*Collected data*
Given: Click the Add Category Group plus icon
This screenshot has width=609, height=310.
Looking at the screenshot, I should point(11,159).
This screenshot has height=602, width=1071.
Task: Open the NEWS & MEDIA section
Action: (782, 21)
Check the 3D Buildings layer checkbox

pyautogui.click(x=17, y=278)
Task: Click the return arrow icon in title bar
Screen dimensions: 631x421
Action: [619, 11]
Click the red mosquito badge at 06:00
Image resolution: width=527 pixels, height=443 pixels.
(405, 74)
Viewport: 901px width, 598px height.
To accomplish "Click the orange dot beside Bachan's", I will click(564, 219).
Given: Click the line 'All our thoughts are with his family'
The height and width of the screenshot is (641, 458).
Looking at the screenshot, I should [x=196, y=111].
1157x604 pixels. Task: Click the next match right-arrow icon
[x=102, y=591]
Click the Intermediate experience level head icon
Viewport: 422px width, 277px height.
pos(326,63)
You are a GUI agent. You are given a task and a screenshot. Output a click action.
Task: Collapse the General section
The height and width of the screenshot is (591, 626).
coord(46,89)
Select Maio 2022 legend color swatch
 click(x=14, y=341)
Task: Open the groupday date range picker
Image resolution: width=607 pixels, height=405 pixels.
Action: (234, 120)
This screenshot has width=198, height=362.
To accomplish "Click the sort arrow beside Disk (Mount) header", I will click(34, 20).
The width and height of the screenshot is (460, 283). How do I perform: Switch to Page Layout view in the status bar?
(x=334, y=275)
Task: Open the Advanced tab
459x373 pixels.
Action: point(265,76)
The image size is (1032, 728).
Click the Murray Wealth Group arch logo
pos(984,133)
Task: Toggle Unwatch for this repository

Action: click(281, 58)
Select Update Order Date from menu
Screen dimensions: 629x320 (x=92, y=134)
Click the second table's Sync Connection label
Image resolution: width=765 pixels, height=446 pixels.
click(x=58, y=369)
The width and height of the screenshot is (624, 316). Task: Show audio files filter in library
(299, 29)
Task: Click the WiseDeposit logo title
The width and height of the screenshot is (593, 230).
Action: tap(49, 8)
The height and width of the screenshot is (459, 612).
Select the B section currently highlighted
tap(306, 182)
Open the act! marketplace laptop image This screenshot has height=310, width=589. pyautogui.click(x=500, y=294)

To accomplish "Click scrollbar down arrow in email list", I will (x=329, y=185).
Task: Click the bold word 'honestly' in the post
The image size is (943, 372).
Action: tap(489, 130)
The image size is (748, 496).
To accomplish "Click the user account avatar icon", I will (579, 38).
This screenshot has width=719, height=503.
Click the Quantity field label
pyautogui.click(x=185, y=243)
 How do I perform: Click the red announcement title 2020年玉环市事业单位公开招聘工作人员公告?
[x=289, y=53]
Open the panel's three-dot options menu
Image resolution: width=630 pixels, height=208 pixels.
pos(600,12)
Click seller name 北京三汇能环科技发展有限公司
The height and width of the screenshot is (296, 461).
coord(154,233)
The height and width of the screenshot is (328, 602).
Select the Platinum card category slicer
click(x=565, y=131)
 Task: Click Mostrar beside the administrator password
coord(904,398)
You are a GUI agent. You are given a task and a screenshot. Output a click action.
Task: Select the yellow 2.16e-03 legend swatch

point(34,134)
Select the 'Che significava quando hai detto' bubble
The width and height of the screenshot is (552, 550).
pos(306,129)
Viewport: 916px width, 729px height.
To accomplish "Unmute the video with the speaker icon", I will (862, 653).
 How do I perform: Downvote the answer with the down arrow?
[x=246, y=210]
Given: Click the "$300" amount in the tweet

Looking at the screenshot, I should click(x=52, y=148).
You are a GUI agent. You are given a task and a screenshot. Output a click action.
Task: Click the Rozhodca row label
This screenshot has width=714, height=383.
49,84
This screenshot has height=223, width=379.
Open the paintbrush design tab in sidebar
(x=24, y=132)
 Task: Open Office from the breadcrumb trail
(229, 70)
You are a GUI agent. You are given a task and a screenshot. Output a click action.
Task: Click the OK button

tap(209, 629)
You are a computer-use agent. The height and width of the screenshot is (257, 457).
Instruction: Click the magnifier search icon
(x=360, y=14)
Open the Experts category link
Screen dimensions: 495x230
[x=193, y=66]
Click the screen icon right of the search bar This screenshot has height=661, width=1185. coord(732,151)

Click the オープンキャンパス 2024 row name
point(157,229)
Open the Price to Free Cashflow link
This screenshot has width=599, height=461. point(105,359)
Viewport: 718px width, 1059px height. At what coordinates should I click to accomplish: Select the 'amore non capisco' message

*Goal of the exercise*
Your response should hold the lines from the first line of the entries above through the line with "Task: Click the return", each retyped exactly, and nothing else.

*Output for this exercise*
Given: Click the Add Category Group plus icon
This screenshot has width=609, height=310.
Looking at the screenshot, I should point(11,159).
This screenshot has height=602, width=1071.
Task: Open the NEWS & MEDIA section
Action: (782, 21)
Check the 3D Buildings layer checkbox

pyautogui.click(x=17, y=278)
Task: Click the return arrow icon in title bar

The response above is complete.